I am in a soapy mood tonight but I need to make something different.  I am in need of inspiration.  Anyone want to share your favorite EO combos?:smile:


----------



## Delynnr (Nov 8, 2013)

Lavender - Lemongrass!


----------



## roseb (Nov 8, 2013)

Cinnamon Cassia, Clove and Orange or Rosemary Peppermint


----------



## TeriDk (Nov 8, 2013)

Lista and lavender.


----------



## moose (Nov 8, 2013)

patchouli lavender with a hint of pine. yummm!!!
patchouli, orange, ylang ylang
rosemary mint
rosemary lavender

I'm kind of in a rut too.  I love patchouli blends, and its hard to try new things sometimes....especially when I'm ordering eo's and I have no idea what they smell like! I want to try more complex blends too. 
I'm fairly new to soapmaking, so I'm just sticking with my variations of soaps I've bought from craft shows and such.


----------



## Ancel (Nov 8, 2013)

Ylang ylang, geranium and bergamot, yummy 


Sent from my iPad using Soap Making


----------



## lsg (Nov 9, 2013)

Here is a recommendation that I have posted several times.  You will have to register in order to enter the forum.  
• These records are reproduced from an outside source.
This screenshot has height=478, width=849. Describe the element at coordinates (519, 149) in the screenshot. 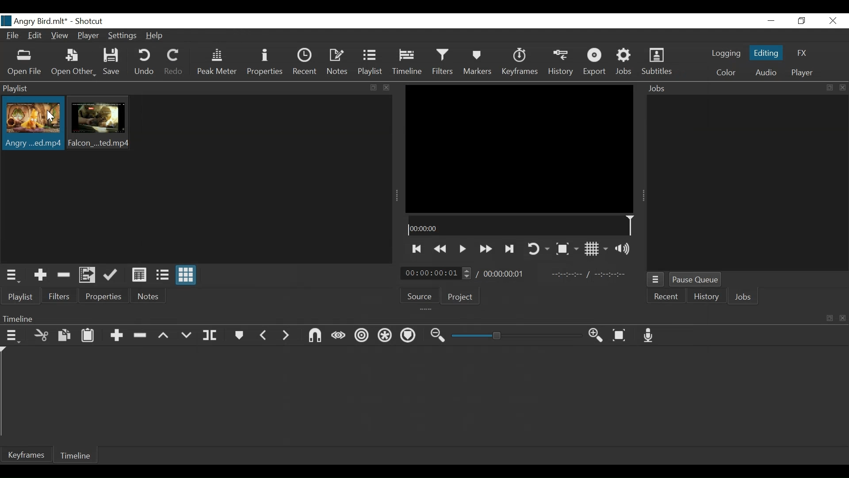

I see `Media Viewer` at that location.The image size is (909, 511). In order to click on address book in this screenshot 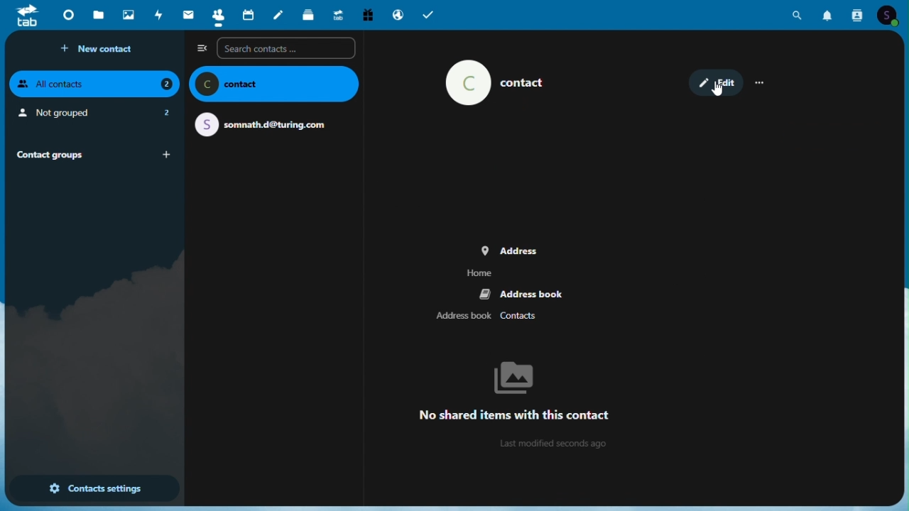, I will do `click(463, 315)`.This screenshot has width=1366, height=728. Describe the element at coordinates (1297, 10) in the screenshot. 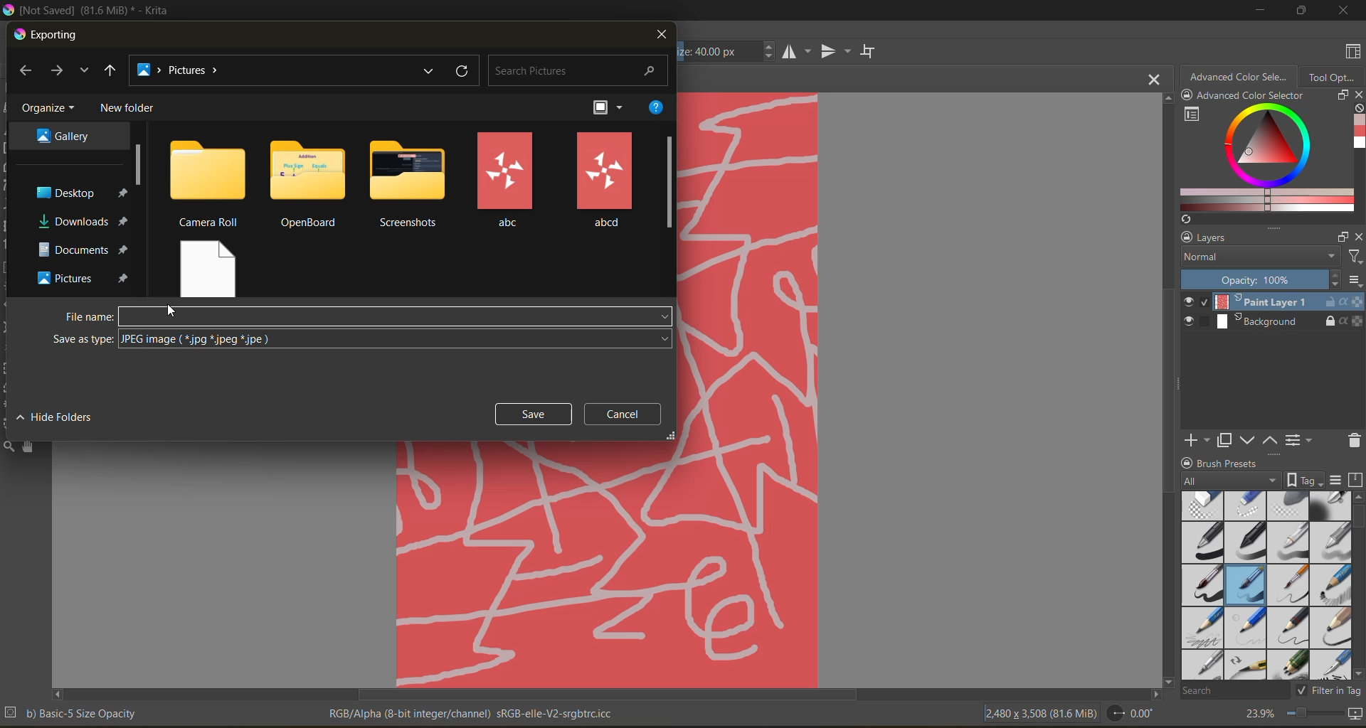

I see `maximize` at that location.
http://soapscentreview.obisoap.ca/index.php?sid=2d9cf5234ebfe66548db11a2289228bc


----------



## ShelleyW (Nov 9, 2013)

Thank you!  I think the ylang ylang combo has my interest today since that is my all time fav EO.  I will let you know how it turns out.  I don't use Patchouli much b/c I don't LOVE it but lots of people do so I need to experiment with it more.  That will be my next combo.


----------



## Lidyax (Nov 9, 2013)

Patchouli and peppermint for soap. Lavender and grapefruit for body butter. It smells soooo heavenly! ( lavender and grapefruit are way too expensive for soap where I live)
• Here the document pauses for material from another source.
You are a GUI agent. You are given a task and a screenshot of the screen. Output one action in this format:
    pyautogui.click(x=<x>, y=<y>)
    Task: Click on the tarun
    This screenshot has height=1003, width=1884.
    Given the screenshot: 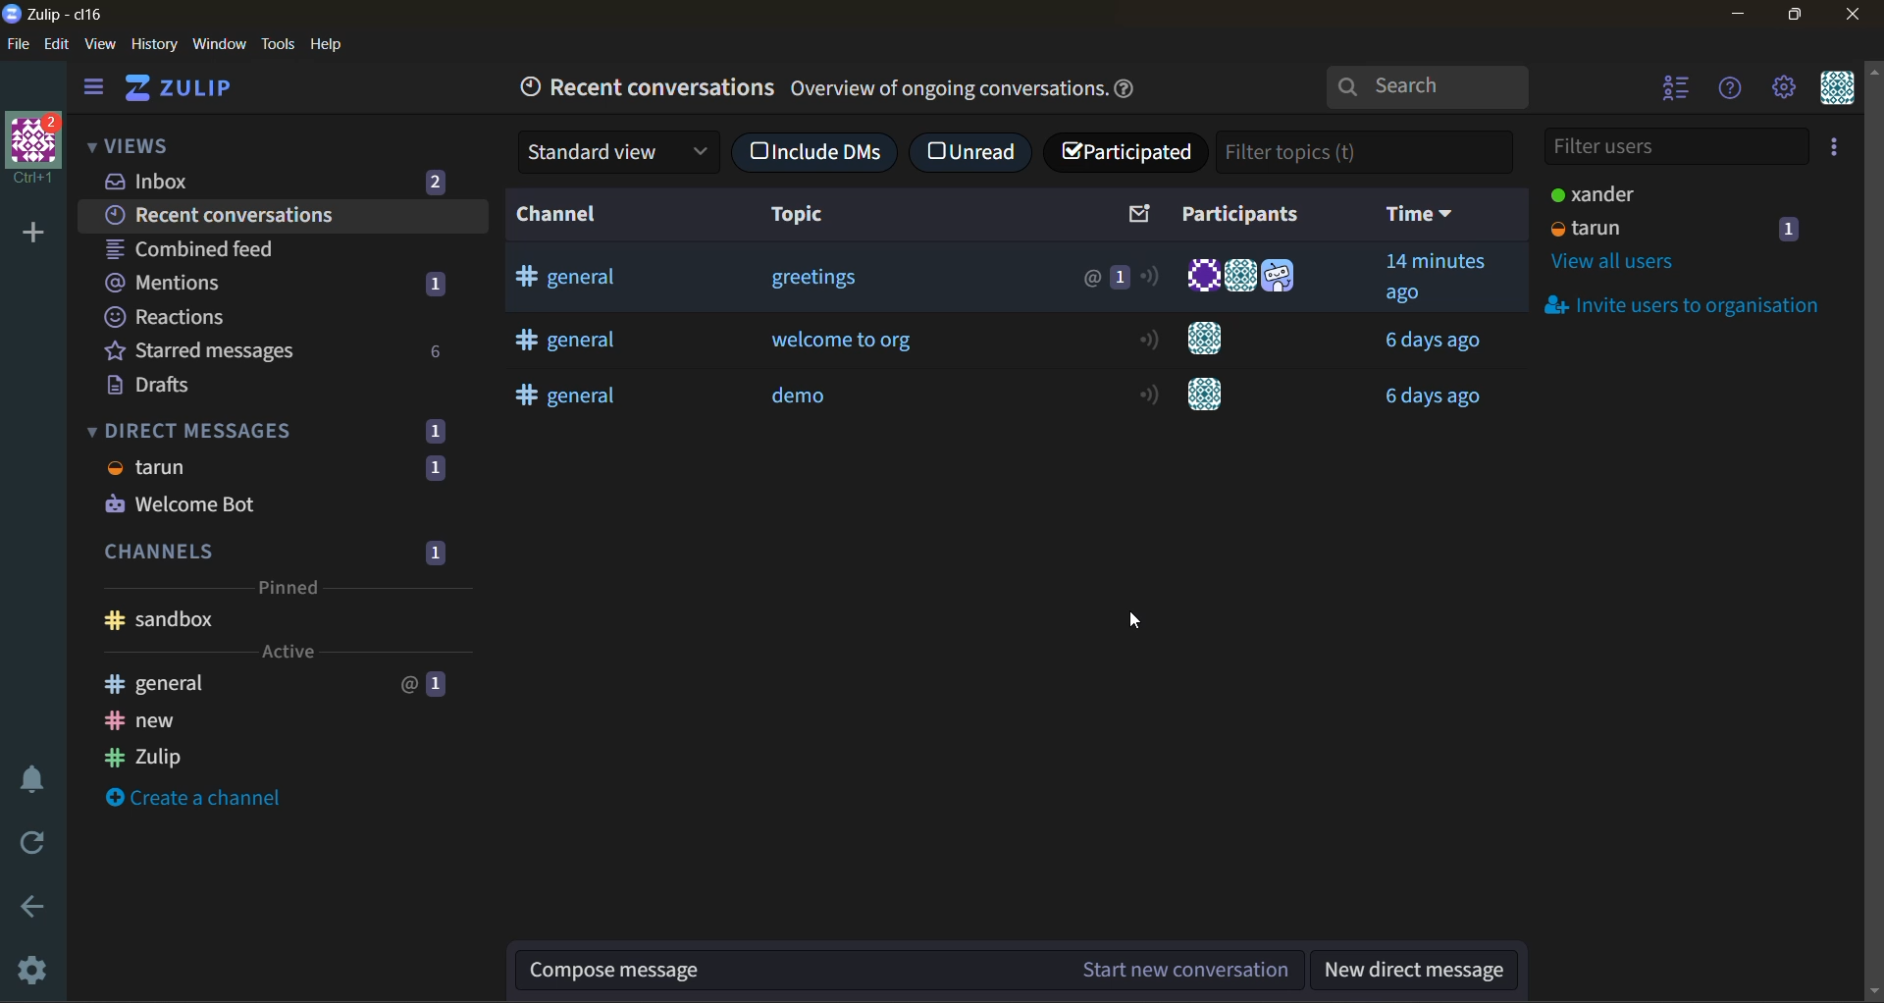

Sent from my iPad using Soap Making


----------



## kryse13 (Nov 9, 2013)

lsg said:


> Here is a recommendation that I have posted several times.  You will have to register in order to enter the forum.
> 
> http://soapscentreview.obisoap.ca/index.php?sid=2d9cf5234ebfe66548db11a2289228bc



Ohh, I see u have to register first, I'm so silly :S

And I don't have anything but free email addresses. ****... back to square one for me.


----------



## Rayan (Dec 13, 2013)

This is a much-loved combo of mine, and for good reason! It’s perfect to increase alertness, or when you need a quick pick-me-up. My friend Lucy likes to diffuse it in her homeschool room to help her kiddos while they are working on lessons.


2 drops Wild Orange EO + 2 drops Peppermint EO


----------